With that attention, comes the second half of my trip to New York. Getting over to 88th street…eventually. Once we were wrapped at 5:30 in the morning I made my way up to 79th st and Riverside. The bike path there along the edge of the Hudson, with New Jersey on the other side is one of my favorite places to be in the city. At night, with the skyscrapers of New Jersey lit up and reflecting on the water, it’s very beautiful, very peaceful. Unfortunately, I didn’t get there until after sun up, but still I strolled a mile along the edge of the Hudson, singing Billy Joel again along the way. Another favorite spot is Times Square at 3am-5am when the streets are empty, and the huge lights on signs reflect and blink on the black pavement. And lastly is St. Patrick’s Cathedral. A place where I enjoy going to for a little peace and prayer. I wound up there after Riverside, but didn’t have much time to stay before heading out again.
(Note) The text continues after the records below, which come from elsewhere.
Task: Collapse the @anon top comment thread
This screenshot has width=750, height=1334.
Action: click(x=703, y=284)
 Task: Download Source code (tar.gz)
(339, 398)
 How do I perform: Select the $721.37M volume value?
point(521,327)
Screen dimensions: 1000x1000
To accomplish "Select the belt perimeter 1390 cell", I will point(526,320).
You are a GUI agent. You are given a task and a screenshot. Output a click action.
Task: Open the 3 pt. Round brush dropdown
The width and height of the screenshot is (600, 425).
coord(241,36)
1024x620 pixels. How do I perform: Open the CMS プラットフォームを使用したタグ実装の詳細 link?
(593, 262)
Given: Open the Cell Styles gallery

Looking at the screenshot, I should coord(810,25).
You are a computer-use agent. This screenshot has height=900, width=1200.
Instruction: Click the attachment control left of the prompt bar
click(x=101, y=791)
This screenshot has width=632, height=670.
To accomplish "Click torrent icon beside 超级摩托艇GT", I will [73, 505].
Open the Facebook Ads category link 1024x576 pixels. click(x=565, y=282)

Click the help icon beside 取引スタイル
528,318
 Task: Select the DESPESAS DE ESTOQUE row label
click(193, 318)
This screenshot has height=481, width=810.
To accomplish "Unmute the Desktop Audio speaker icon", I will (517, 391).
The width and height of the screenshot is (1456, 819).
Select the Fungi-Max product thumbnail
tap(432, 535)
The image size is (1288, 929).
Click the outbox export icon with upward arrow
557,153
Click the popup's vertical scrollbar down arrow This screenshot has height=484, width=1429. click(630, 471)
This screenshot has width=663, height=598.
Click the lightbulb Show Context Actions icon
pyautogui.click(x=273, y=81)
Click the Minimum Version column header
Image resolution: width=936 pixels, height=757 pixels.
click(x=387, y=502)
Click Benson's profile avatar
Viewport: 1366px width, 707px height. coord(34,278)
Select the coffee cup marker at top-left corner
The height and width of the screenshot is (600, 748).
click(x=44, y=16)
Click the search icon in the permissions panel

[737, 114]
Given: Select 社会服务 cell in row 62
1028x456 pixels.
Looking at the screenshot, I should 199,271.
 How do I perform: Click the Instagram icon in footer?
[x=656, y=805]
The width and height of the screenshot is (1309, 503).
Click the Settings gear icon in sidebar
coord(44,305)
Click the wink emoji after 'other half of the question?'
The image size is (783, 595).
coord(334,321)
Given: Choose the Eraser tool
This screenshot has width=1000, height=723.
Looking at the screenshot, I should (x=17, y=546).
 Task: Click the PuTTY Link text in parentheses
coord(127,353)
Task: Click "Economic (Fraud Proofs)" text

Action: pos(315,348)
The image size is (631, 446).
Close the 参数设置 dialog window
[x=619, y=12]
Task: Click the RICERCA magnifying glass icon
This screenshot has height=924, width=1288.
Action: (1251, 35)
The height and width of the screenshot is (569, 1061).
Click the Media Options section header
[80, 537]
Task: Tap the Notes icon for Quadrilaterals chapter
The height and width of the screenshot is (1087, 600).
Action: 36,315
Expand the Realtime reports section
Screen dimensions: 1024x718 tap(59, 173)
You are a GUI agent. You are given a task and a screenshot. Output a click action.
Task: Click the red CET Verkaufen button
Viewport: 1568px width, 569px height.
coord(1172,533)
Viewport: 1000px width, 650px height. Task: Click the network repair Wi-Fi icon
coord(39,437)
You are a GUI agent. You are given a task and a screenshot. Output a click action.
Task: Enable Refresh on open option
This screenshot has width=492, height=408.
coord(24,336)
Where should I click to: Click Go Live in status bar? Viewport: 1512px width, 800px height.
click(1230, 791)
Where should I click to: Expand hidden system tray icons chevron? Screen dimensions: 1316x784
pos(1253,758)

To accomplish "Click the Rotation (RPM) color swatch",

I arrived back up around 88th st. just in time for the open call Sylvia Fay Casting was holding for the upcoming movie “Brooklyn’s Finest.” Starring Wesley Snipes, Ellen Barkin and Richard Gere. In addition to being an open call, it also turned out to be an open enrollment into Sylvia Fay Casting. So this has been a productive trip for sure! After that I visited the Screen Actors Guild office, and then the office of castingnetworks.com which were stops I could have done without. Hopped back on the NJ Transit for home, and when I did get home, being awake and walking around New York for 24 hours, you better believe I crashed for a long time!!!